CPG companies creating a “triple advantage” – realizing societal, environmental and business benefits, all at the same time.

Responsible supply chains – Why now?

Changing market dynamics from rising commodity prices to tougher regulatory environments are increasing the importance of sustainability; meanwhile, consumers are demanding and willing to pay more for sustainable products. Implementing responsible supply chains promises significant competitive advantage and higher business performance. Over the years, industry players have evolved from compliance-driven to more holistic sustainability strategies. In fact leading companies have embraced sustainability as a measure of excellence within business performance.

A new type of responsible supply chain

By moving to holistic strategies, both cost leaders and differentiators undergo a paradigm shift where driving profit and socio-environmental outcomes are seen as complementary, rather than contradictory.

[Entries provided]
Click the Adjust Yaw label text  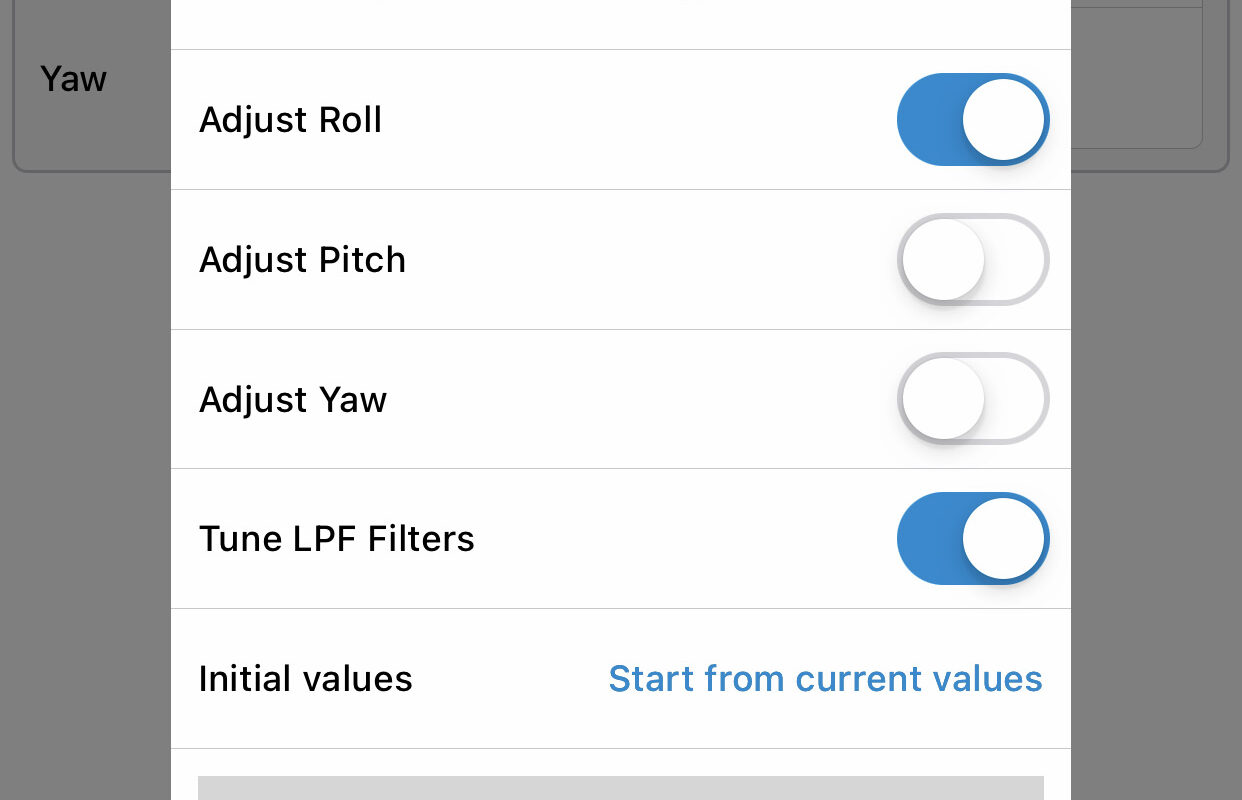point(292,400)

--

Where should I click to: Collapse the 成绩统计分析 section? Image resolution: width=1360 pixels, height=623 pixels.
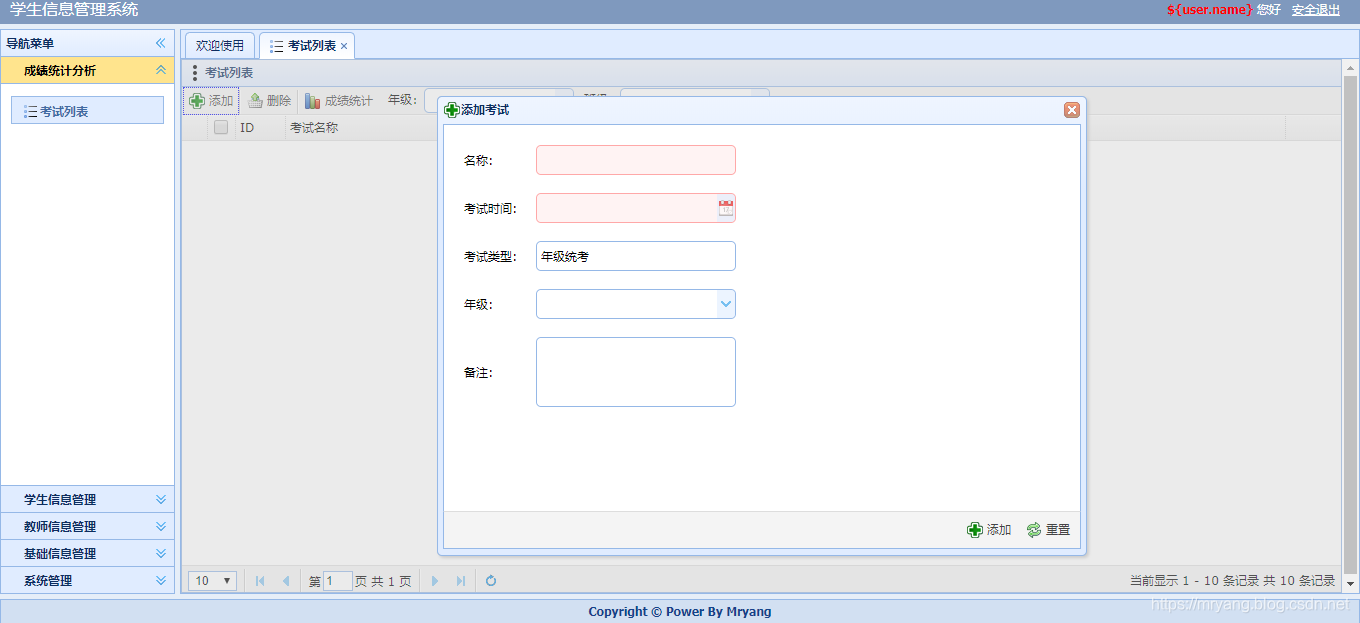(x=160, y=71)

--

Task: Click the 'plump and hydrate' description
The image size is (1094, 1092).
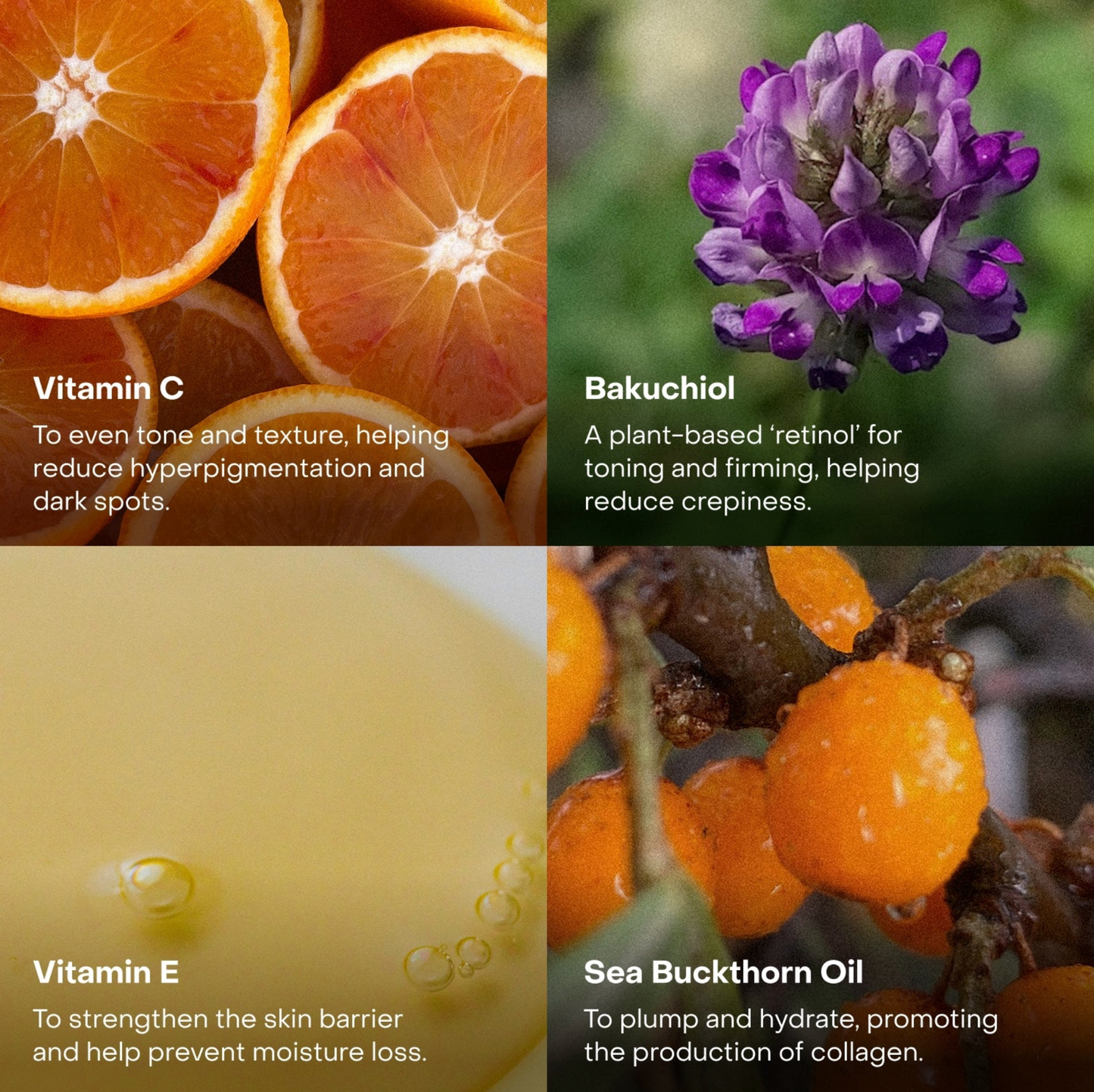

[Problems to solve]
(a) Which benefits make up the "triple advantage" in the responsible supply chain excerpt? List every one.
(b) Could you pick up the responsible supply chain excerpt after its final sentence and carry it forward?

[Task-by-task answers]
(a) Societal, environmental, business

(b)
This is what we call the “triple advantage” – realizing societal, environmental and business benefits at the same time. It is a win for society and a win for companies. For example, Coca Cola locally sources beverage ingredients from 50.000 farmers in Kenya and Uganda for its locally produced and sold fruit beverages. This doubles the farmer’s income while improving the quality of the fruit and reducing transportation cost and carbon exhaust.

Accenture and the World Economic Forum have developed a set of pragmatic, proven supply chain practices that enable responsible supply chains. Below are several examples of consumer goods companies getting it right.

Sourcing locally from local (micro suppliers)

Instead of doing it purely to drive down costs and risks, CPG companies are taking a more holistic approach and using local sourcing to strengthen their brand image and to drive growth.

SABMiller’s brand, Eagle beer, produced by Nile Breweries Uganda, is one example of how local sourcing can help gain advantage for communities. In 2001, Nile Breweries faced strong competition that threatened to stymie ambitious growth goals. SABMiller decided to launch Eagle as a low-cost beer, and source the sorghum used in its production from local farmers. As part of their smallholder relationships, Nile Breweries committed to longer term contracts and price agreements.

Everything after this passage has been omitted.